Examples of contacts between monoaminergic fibres and commissural interneurons. (A) A projected image compiled from 85 × 0.5-μm optical sections through the soma of a cell (with RF input; cell 6 in Table 1, records in Fig. 6G-I), showing the abundance of 5-HT-immunoreactive axons bearing varicosities (red) in the vicinity of the cell soma and the relative infrequency of d.b.h.-immunoreactive axons (green) in the same area. (B) A projected image (compiled from 26 × 0.5-μm optical sections) of a dendrite from the cell shown in A. Boutons immunoreactive for 5-HT (shown in red) and d.b.h. (green) can be seen close to the dendrite. (C–E). Single optical sections from the series shown in B illustrate contacts made by the boutons labelled by arrowheads in B onto the dendrite. (F) A further projected image (compiled from 16 × 0.5-μm optical sections) showing a 5-HT-containing axon forming four boutons along a labelled dendrite (originating from a cell with input from both RF and group II afferents; cell 4 in Table 1). (G) and (H) show the terminals labelled 1 and 2 in (F) at higher magnification. Scale bars, 10 μm (A), 5 μm (B–F), 2.5 μm (G–H).

Fig. 8

Distribution of 5-HT- and NA-immunoreactive terminals on three commissural interneurons. (A, D and E) Reconstructions of the dendritic trees of three commissural interneurons, with input from group II afferents, from RF and from both (nos 2, 6 and 3, respectively, in Table 1) and distributions of 5-HT (red circles) and d.b.h. (blue triangles) contacts throughout their dendritic trees.
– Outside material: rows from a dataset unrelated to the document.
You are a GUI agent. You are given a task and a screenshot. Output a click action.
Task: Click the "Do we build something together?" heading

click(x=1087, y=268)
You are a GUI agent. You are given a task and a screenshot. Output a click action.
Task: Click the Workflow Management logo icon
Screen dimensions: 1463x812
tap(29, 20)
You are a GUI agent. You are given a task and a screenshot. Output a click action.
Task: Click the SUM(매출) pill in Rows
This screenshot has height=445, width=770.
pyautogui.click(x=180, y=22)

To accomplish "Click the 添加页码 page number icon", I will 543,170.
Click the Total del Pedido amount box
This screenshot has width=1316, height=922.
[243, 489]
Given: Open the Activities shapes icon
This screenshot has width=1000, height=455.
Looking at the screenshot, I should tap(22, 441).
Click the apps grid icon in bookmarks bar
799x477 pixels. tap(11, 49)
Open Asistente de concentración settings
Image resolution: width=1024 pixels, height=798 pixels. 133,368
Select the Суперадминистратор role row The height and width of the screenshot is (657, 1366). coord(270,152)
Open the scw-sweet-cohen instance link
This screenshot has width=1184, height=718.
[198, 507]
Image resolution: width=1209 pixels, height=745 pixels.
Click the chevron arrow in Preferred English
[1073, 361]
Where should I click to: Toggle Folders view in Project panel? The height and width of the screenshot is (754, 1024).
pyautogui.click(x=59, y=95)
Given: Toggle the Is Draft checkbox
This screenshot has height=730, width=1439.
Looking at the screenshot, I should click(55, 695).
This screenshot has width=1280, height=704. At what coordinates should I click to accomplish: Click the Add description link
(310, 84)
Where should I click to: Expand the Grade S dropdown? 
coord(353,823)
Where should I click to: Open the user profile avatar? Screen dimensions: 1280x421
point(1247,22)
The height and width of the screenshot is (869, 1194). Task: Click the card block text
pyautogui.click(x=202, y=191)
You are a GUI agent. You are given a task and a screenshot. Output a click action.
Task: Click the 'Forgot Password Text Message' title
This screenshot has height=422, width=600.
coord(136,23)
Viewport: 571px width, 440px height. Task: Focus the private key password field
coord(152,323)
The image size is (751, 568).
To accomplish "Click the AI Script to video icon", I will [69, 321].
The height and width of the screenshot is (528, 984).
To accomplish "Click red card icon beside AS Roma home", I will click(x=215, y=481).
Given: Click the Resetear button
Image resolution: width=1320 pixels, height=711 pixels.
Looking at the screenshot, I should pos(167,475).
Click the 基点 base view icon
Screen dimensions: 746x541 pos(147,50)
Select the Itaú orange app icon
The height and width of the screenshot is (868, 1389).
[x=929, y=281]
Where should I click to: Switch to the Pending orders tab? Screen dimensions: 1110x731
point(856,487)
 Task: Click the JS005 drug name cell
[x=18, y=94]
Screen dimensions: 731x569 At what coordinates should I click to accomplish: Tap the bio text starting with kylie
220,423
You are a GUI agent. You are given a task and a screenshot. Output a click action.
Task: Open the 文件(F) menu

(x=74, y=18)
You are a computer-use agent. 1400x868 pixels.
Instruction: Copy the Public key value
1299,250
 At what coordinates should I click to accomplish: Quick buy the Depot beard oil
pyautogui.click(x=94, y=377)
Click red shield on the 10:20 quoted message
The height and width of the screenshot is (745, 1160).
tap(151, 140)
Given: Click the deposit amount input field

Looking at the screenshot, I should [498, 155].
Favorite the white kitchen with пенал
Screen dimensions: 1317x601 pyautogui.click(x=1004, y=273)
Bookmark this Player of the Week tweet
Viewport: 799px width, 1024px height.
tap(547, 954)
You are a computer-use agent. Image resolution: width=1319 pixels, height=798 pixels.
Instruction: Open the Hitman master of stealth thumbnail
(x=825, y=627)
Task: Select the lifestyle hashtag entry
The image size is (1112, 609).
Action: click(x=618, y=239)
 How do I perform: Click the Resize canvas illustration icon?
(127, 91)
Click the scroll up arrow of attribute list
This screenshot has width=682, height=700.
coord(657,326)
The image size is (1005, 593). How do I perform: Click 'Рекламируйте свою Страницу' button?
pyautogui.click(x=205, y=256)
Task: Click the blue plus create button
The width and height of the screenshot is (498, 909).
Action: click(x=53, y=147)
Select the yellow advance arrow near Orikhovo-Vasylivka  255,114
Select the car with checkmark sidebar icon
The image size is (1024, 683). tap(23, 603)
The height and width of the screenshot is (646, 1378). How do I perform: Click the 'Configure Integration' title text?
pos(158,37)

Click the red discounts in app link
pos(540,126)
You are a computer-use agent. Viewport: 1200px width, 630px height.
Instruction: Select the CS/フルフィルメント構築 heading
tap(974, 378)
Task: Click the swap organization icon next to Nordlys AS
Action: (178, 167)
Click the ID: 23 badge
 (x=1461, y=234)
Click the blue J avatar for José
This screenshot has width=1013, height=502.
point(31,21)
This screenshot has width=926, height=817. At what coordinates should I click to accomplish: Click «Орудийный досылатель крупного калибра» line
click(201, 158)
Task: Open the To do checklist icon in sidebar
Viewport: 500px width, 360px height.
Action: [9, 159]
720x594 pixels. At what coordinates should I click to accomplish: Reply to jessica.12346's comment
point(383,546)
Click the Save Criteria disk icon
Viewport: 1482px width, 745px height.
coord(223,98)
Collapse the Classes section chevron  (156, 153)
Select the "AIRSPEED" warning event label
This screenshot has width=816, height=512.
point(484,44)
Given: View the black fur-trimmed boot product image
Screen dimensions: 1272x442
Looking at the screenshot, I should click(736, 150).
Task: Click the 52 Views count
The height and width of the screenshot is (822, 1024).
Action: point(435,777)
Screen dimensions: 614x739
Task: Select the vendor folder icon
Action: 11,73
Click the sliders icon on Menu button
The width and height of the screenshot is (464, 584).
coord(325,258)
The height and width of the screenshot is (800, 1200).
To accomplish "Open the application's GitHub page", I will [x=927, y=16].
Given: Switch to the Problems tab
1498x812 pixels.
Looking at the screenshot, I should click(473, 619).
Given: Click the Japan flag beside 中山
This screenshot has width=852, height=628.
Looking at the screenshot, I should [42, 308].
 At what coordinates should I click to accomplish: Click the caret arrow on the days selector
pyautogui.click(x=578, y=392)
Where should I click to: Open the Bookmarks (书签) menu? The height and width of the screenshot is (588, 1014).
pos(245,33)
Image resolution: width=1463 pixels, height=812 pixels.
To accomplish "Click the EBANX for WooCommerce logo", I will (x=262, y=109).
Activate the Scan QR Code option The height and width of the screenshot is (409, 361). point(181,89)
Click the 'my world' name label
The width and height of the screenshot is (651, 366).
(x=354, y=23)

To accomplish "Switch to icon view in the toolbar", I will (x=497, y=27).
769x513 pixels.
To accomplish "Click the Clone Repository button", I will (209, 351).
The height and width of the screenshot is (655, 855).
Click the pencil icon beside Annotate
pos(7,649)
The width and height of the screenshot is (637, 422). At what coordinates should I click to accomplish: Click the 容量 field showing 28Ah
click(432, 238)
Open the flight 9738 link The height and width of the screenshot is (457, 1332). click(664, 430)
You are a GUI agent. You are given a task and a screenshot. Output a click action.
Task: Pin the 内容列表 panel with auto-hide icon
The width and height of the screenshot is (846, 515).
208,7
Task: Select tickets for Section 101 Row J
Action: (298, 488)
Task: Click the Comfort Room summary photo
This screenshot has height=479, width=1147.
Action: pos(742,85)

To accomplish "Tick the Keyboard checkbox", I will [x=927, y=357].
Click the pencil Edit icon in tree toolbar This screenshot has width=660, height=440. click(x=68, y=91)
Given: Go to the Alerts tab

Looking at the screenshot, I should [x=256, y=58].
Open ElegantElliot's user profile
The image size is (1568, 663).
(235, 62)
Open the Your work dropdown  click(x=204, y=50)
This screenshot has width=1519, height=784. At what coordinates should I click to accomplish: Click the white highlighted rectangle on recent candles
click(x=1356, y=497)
Insets show the positions of cell bodies within spinal grey matter. (B, C and G) Sholl plots for the two types of varicosity showing the distribution (number per 100 μm dendritic length) of contacts at 25-μm intervals throughout the dendritic tree. Data sets in red represent 5HT-immunoreactive boutons, in blue d.b.h.-immunopositive boutons. Records from these cells are shown in Fig. 6A–C, D–F and H and I, respectively. Scale bars, 20 μm.